### PROBLEM REQUIREMENTS
Once you reach the line with "This screenshot has height=741, width=727." below, copy each line exactly, stopping after the line with "Select the Nechako Reservoir label", and skip any pictures.

### EXERCISE INPUTS
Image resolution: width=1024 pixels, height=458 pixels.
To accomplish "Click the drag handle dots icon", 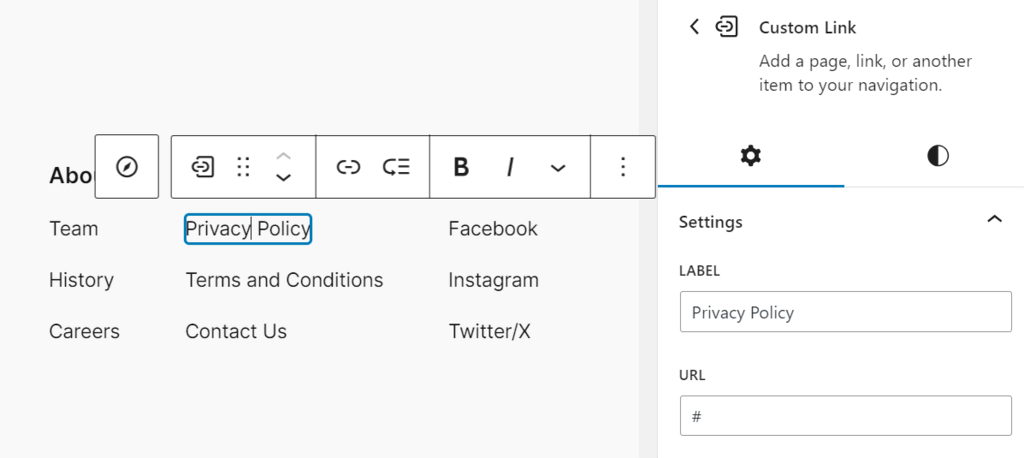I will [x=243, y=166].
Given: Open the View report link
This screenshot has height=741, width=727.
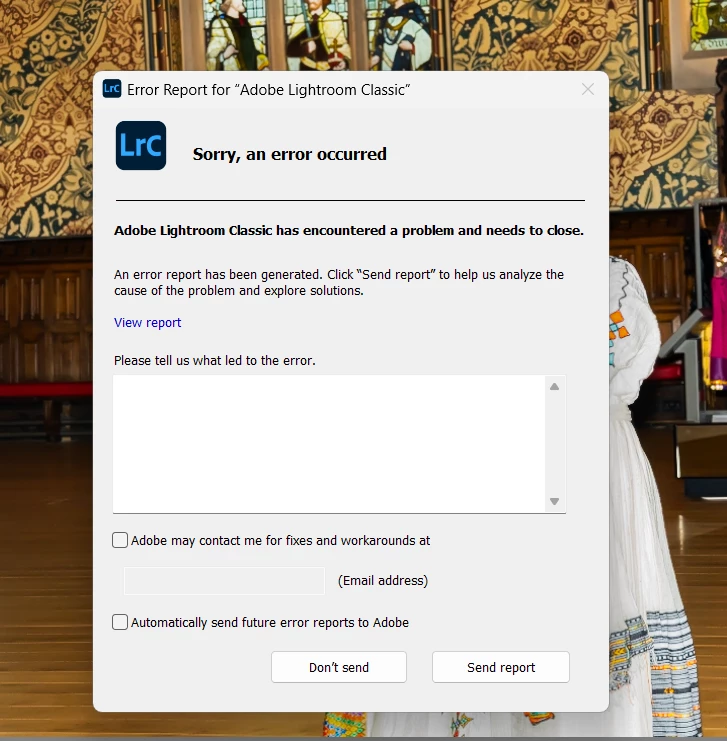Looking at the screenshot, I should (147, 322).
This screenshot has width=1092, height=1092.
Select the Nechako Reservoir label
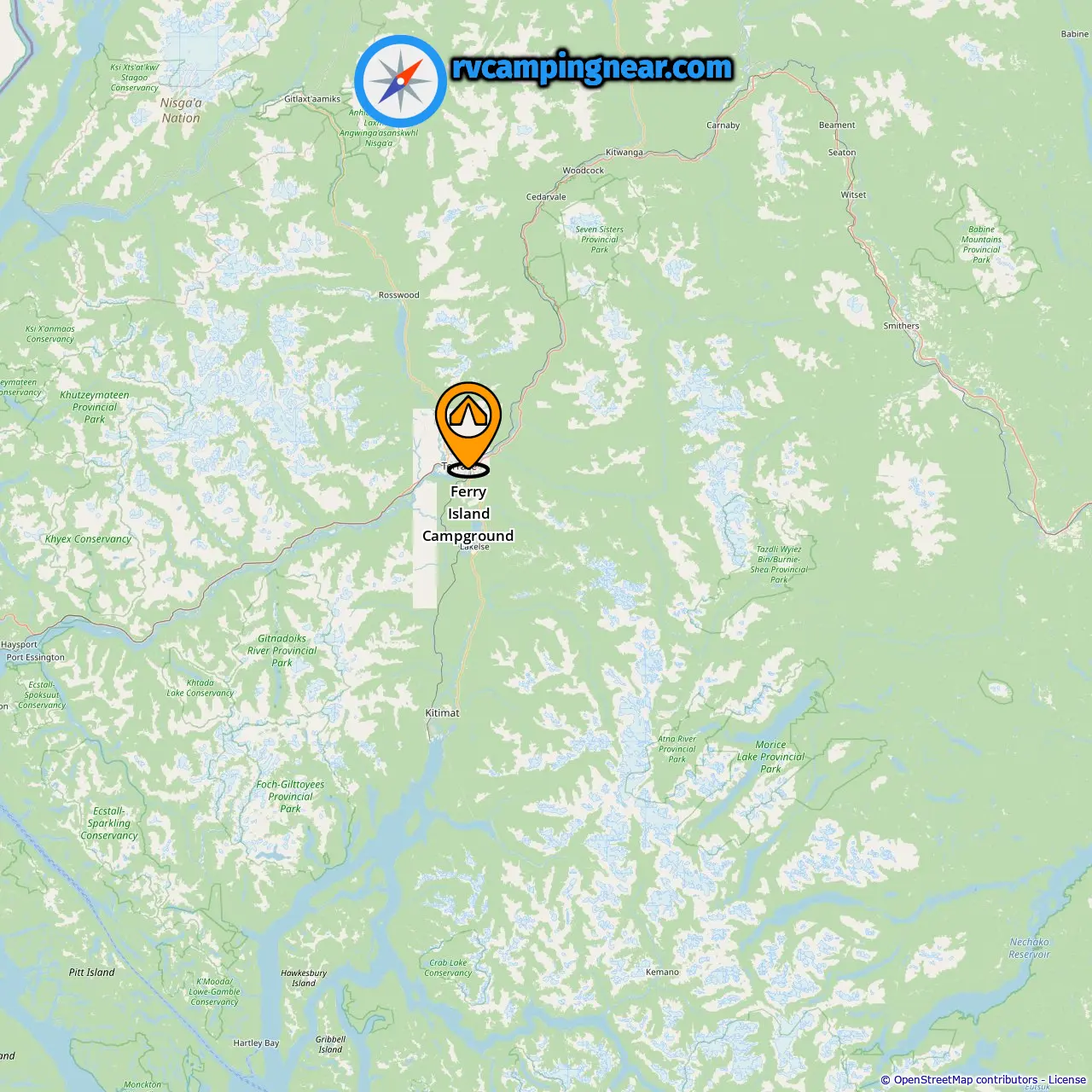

...

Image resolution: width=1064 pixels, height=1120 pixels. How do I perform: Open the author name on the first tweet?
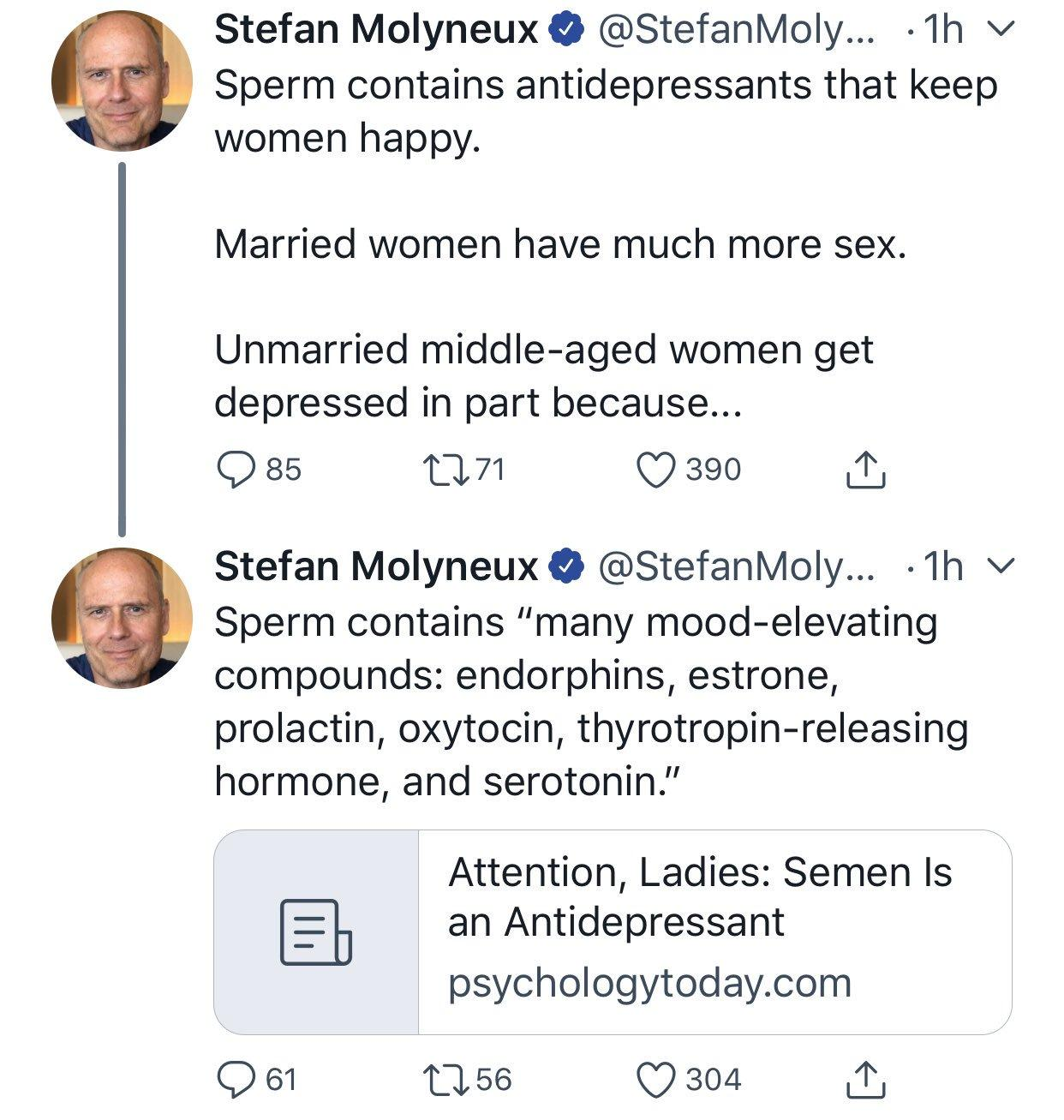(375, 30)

### REPLY
This screenshot has height=741, width=727.
Looking at the screenshot, I should (147, 322).
This screenshot has width=1092, height=1092.
Select the Nechako Reservoir label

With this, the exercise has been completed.